La musique constitue un autre jardin secret. Quand il ne martyrise pas sa clarinette, il dévore tout ce qui a trait à la musique de la deuxième moitié du XVIIIème siècle. Mozart bien sûr, mais aussi cette école française que l’Histoire a fâcheusement oubliée. Cette passion il l’ a fait partager aux éditeurs de France-Musique, de la radio Suisse-Romande, de la Radio-télévision belge et quelques autres médias de grande audience. Elle lui fera découvrir Saint-George.
Militant antiraciste acharné, il comprend en 1996 que l’on ne fera pas reculer le venin raciste par la raison mais par l’exemple. Il décide alors de faire de Saint-George un allié dans le combat contre l’intolérance et d’ouvrir le procès en réhabilitation du « chevalier ». Trois ans plus tard son livre, « Monsieur de Saint-George, le Nègre des Lumières » sort en librairie, couronné par le prix Découverte des Muses. C’est le début d’une belle aventure.
Peu après ce livre est édité aux Etats-Unis, suivi, toujours chez Actes-Sud, d’une nouvelle inspirée par l’existence d’une descendance probable de Saint-George, « Le dernier chant de l’Ernestine ». Suivront une série de spectacles musicaux narratifs dans lesquels Guédé met successivement en scène Saint-George, Nanon sa mère, ou La Boëssière son ami.

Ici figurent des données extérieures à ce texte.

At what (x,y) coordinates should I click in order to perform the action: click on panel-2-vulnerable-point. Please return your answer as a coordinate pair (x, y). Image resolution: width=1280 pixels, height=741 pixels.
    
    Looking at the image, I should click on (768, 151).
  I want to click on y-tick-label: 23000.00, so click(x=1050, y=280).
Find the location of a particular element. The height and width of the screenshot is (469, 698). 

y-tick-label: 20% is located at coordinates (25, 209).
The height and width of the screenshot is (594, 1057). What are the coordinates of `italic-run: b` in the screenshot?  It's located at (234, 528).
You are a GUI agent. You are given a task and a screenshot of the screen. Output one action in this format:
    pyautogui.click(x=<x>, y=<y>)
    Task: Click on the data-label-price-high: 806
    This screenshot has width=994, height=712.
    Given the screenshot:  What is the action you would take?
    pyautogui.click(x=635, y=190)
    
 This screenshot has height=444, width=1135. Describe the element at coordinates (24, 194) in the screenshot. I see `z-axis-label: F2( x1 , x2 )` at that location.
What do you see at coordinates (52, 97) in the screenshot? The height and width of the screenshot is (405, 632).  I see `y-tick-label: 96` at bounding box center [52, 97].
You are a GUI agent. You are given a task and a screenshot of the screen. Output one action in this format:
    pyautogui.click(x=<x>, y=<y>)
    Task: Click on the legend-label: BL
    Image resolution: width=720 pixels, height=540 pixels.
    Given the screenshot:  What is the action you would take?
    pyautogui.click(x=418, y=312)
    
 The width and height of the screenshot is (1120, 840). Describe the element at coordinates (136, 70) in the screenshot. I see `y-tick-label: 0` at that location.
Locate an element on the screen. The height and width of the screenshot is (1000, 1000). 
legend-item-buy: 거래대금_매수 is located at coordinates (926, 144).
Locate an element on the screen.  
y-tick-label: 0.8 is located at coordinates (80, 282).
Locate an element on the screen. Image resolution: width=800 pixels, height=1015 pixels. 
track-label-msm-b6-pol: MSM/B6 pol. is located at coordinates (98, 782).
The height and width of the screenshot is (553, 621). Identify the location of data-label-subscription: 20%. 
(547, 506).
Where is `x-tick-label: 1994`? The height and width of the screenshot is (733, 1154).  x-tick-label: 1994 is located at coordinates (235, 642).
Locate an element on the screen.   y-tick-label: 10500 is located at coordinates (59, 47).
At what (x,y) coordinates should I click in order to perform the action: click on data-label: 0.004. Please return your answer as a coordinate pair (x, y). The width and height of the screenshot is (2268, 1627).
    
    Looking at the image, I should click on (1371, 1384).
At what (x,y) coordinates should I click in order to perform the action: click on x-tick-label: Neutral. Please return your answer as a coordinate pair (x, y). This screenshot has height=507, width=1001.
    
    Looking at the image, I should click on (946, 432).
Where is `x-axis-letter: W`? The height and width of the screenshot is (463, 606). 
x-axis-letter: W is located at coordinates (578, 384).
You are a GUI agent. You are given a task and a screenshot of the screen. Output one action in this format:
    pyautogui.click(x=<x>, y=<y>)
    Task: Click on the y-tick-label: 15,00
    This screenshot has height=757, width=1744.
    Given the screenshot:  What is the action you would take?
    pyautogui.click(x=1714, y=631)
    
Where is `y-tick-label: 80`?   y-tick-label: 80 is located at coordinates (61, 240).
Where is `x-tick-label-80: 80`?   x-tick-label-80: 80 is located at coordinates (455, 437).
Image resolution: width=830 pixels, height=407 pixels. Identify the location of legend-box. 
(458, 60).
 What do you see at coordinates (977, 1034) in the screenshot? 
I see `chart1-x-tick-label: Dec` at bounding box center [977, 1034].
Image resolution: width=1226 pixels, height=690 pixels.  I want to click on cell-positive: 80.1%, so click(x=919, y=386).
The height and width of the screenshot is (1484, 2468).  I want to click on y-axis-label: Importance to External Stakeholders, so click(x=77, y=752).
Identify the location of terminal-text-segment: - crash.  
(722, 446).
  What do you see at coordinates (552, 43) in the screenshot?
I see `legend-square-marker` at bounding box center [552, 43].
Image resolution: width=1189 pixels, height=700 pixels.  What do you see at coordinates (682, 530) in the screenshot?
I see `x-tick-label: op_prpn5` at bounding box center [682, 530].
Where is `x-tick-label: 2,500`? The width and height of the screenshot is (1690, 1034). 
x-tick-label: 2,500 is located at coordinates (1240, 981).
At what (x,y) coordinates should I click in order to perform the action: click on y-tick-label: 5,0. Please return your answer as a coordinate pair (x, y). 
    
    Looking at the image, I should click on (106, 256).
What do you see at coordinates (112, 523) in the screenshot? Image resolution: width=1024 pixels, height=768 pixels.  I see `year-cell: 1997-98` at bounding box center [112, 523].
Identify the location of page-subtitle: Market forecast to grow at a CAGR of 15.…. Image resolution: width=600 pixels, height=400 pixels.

De la multiplication de ces spectacles naîtra l’idée d’un opéra. A la demande de plusieurs metteurs en scène, Guédé reprend la plume qu’il trempe dans un encrier de style XVIIIème en 2004. Un an après, naît « Le Nègre des Lumières ». Il ne manquait à ce touche-à-tout que l’étiquette de librettiste. Elle est maintenant collée sur son CV, avec un codicille : « seul librettiste du XVIIIème siècle à avoir connu le XXIème ». Cette caractéristique lui offre la faculté de pouvoir peaufiner son travail et la version du « Nègre des Lumières » concoctée pour 2008 s’avère sensiblement différente de celle de 2005.